Keunggulan Kompetitif Masing-masing Negara Asia Tenggara
Upaya transisi energi di Asia Tenggara didorong oleh berbagai negara di kawasan ini, dan masing-masing negara memanfaatkan keunggulan uniknya. Mulai tahun 2022 hingga 2026, Vietnam, Filipina, dan Indonesia siap menjadi kekuatan dominan dalam inisiatif rendah karbon di Asia Tenggara.
Rencana Pengembangan Tenaga Listrik Vietnam terbaru diarahkan untuk secara signifikan mengurangi ketergantungan pada bahan bakar fosil dengan memperluas kapasitas pembangkit listrik tenaga angin darat dan lepas pantai.
Sementara itu, Filipina telah membuat komitmen yang tegas untuk meningkatkan pangsa energi terbarukan dalam bauran pembangkitnya. Komitmen ini mencakup target yang ambisius: mencapai porsi 35% energi terbarukan pada bauran energi primernya pada 2030 dan mencapai 50% pada 2050.
Upaya ini menghasilkan antisipasi untuk menarik investasi asing yang besar ke dalam beragam proyek tenaga surya, angin, dan penyimpanan energi atau baterai.
Sebaliknya, Indonesia menawarkan insentif fiskal untuk mengkatalisasi investasi di berbagai sektor rendah karbon, termasuk panas bumi, CCUS, PLTS dan angin, dengan tujuan mencapai emisi net-zero pada 2060.
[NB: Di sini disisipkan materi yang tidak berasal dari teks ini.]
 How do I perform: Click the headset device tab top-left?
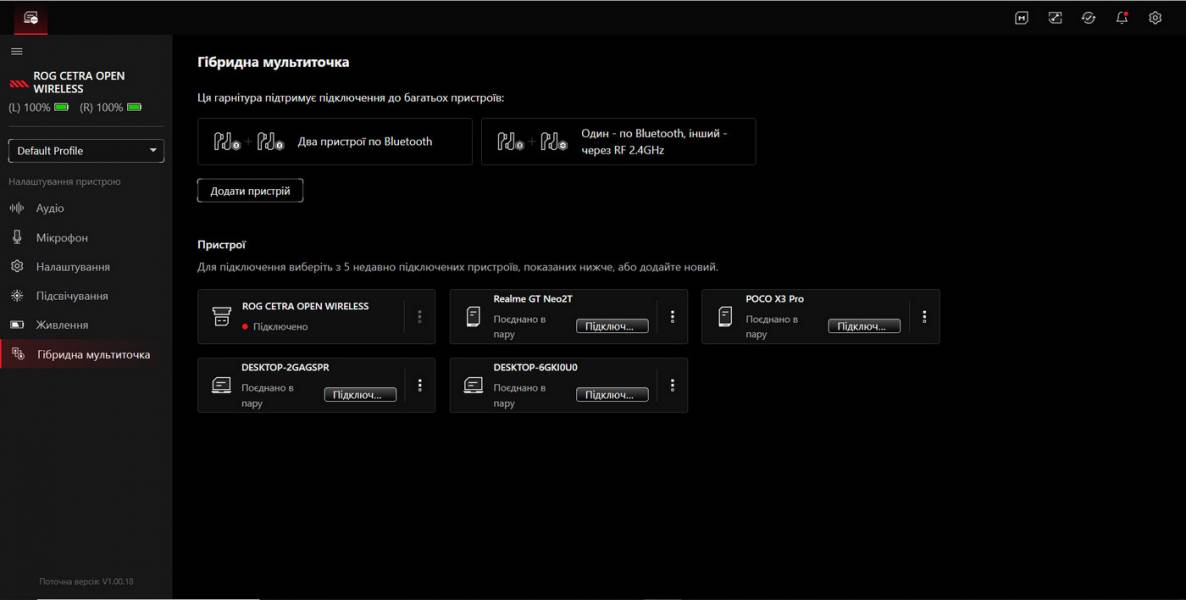(30, 17)
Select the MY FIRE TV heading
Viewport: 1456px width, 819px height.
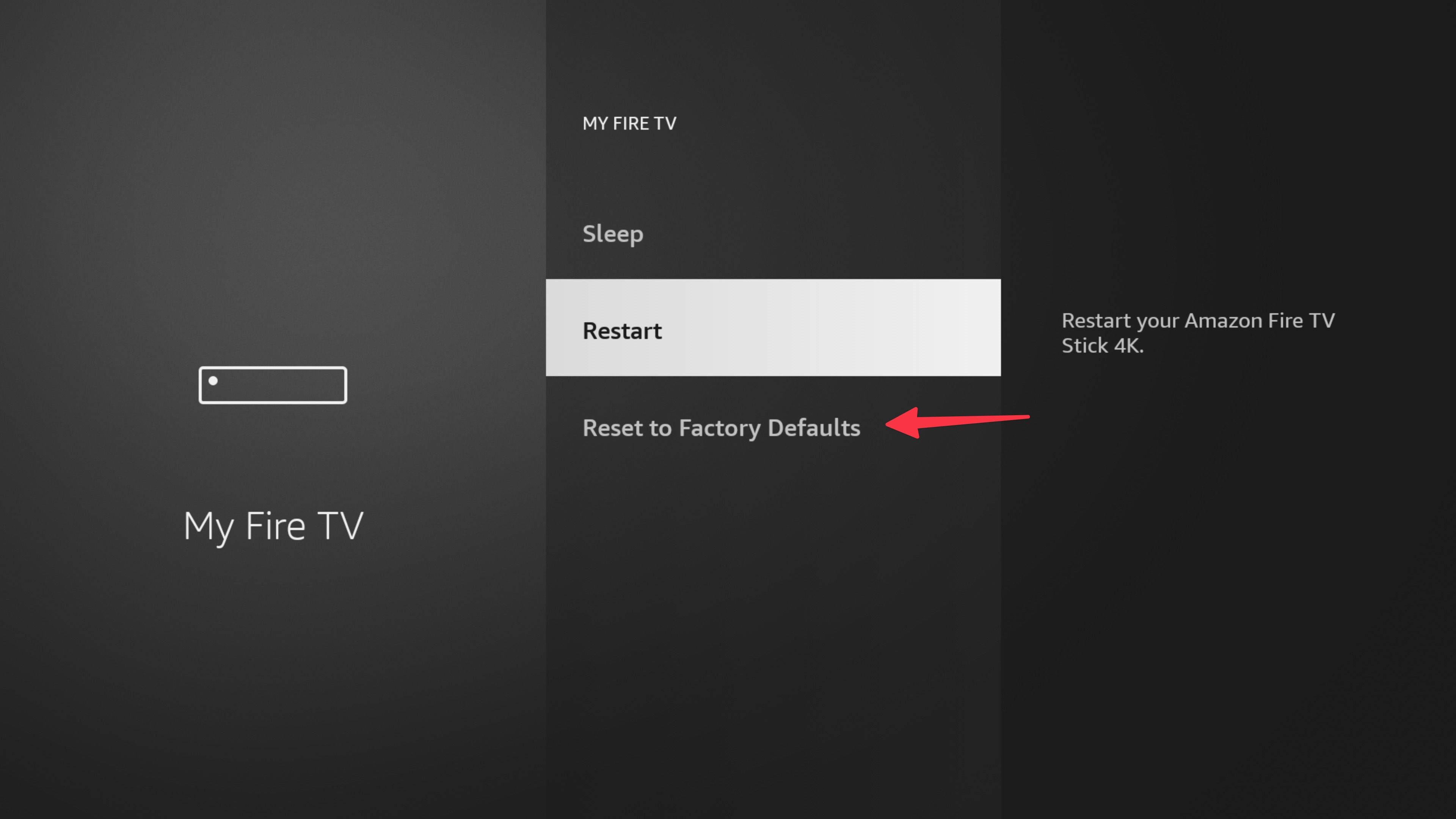click(629, 123)
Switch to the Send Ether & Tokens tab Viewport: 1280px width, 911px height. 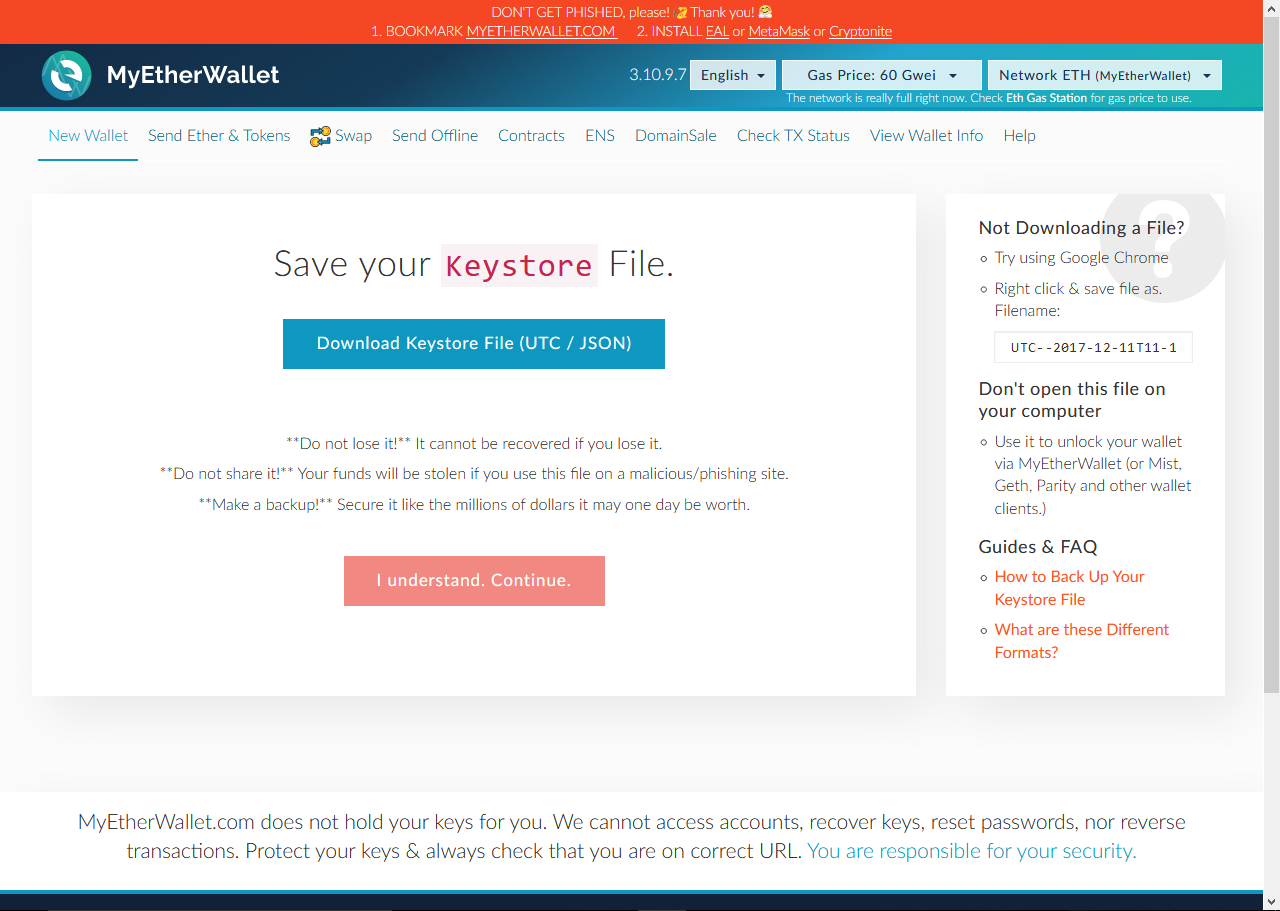[218, 135]
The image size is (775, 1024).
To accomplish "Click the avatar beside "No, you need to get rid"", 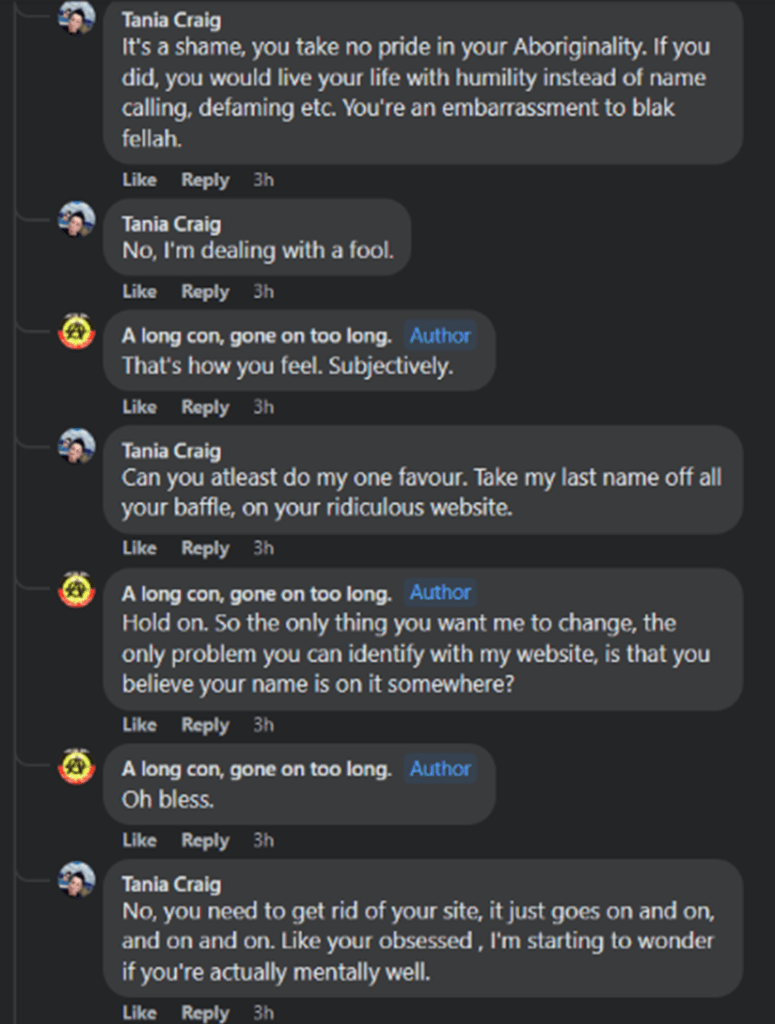I will [77, 879].
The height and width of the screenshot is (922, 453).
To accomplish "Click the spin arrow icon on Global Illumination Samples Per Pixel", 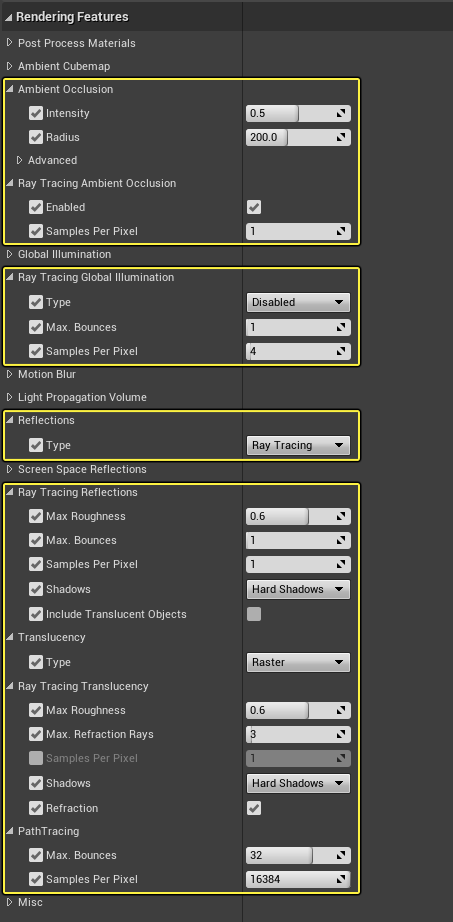I will 341,352.
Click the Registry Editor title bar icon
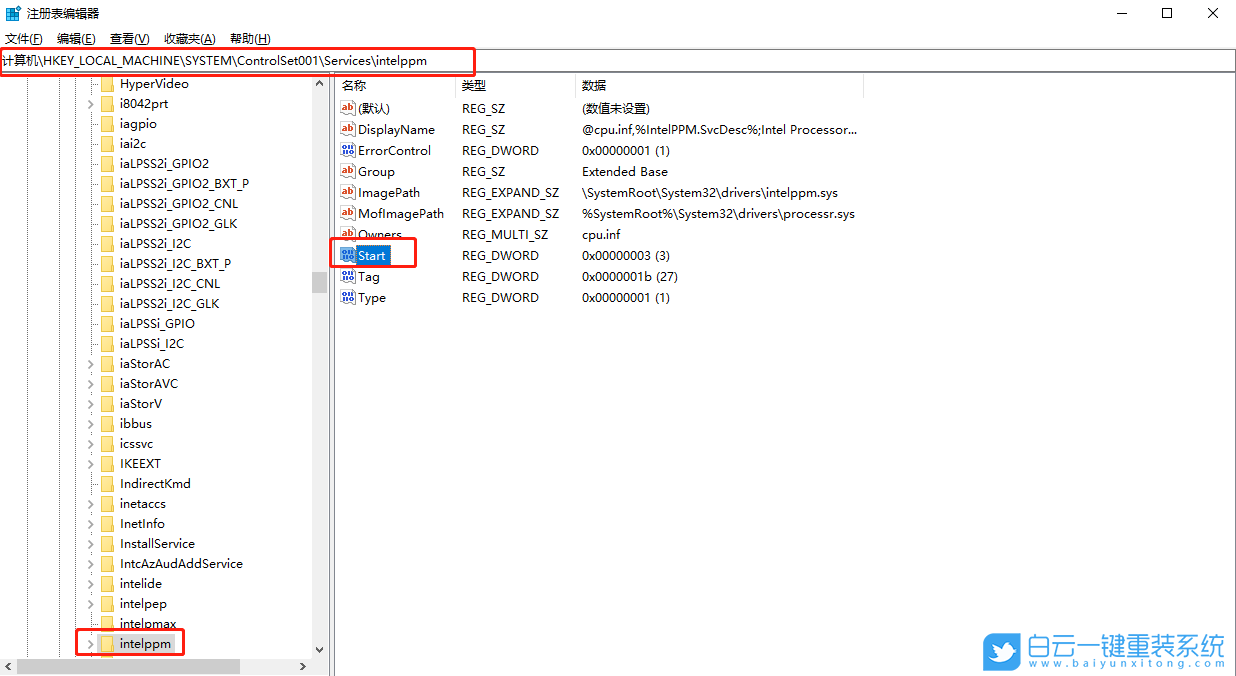The width and height of the screenshot is (1236, 676). coord(12,13)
Kemudian Malaysia dan Thailand memiliki target untuk mencapai emisi gas rumah kaca net-zero masing-masing pada tahun 2050 dan 2065. "Strategi dan insentif negara-negara ini menjadi dasar tujuan transisi energi mereka, dengan penekanan pada menarik investasi pihak ketiga untuk mendukung ambisi mereka," kata Afiqah.